The film even leaves out an episode in the studio where George Harrison told everyone that he was leaving the band. The rough cut also included a scene with John and Yoko Ono airing dirty laundry in front of the cameras. The making of Let It Be was a tumultuous time for The Beatles – a time that isn’t necessarily captured in the film, but it hangs in the air nonetheless.

 

 

Radiohead: Meeting People Is Easy

 

Meeting People Is Easy captured Radiohead through the lens of the media following the release of their seminal 1997 album, OK Computer. The documentary focuses on the writing, touring and promotion of the record, and contains a bunch of concert footage, abstract images, and various media appearances from the band.

 

 

The film serves as a critique of the American music industry in particular, which frontman Thom Yorke compares to “a fridge buzzing”. It captures the media’s response to Radiohead, and well as the band’s response to the media. OK Computer and the subsequent touring ended in near mental breakdown for Yorke.

 

 

Sex Pistols: The Filth & The Fury

 

It’s probably fitting that one of the most controversial bands in history have a controversial documentary to go with it. The controversy in question is that, even when put to tape, it’s clear there is still a huge argument about the creation of the Sex Pistols.

 

The usual things are covered here – the rise and fall of one of the first-ever punk bands.

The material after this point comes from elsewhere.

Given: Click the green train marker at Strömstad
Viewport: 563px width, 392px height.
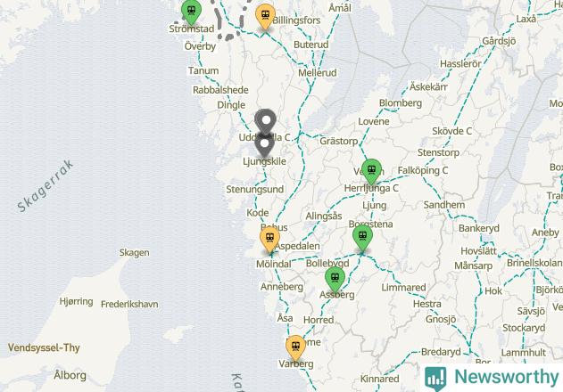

It covers their initial burst in popularity, the news headlines they made throughout the world with their antics, the hiring of Sid Vicious (a man who couldn’t play bass), and the subsequent breaking up and breaking apart of the band.

 

What John Lydon and co. refuse to admit, however, is that all of this was spearheaded by Malcolm McLaren, their manager, who called the Sex Pistols his “own personal art project”.

 

In the film there is an obvious divide between how McLaren and Lydon consider the band to be. McLaren, at heart, thought of the Sex Pistols as a business, a way to court controversy and media attention, and originally just to plug his shop, SEX, which sold punk clothing.

 

Lydon, naturally, had an opposing view (which is so unlike him, isn’t it?). In his opinion, the Sex Pistols were a tour de force, a rallying cry against the unjust aspects of society, a big ‘fuck you’ to the corporate world that does stuff like puts logos on credit cards, and makes ads for butter… oh, whoops.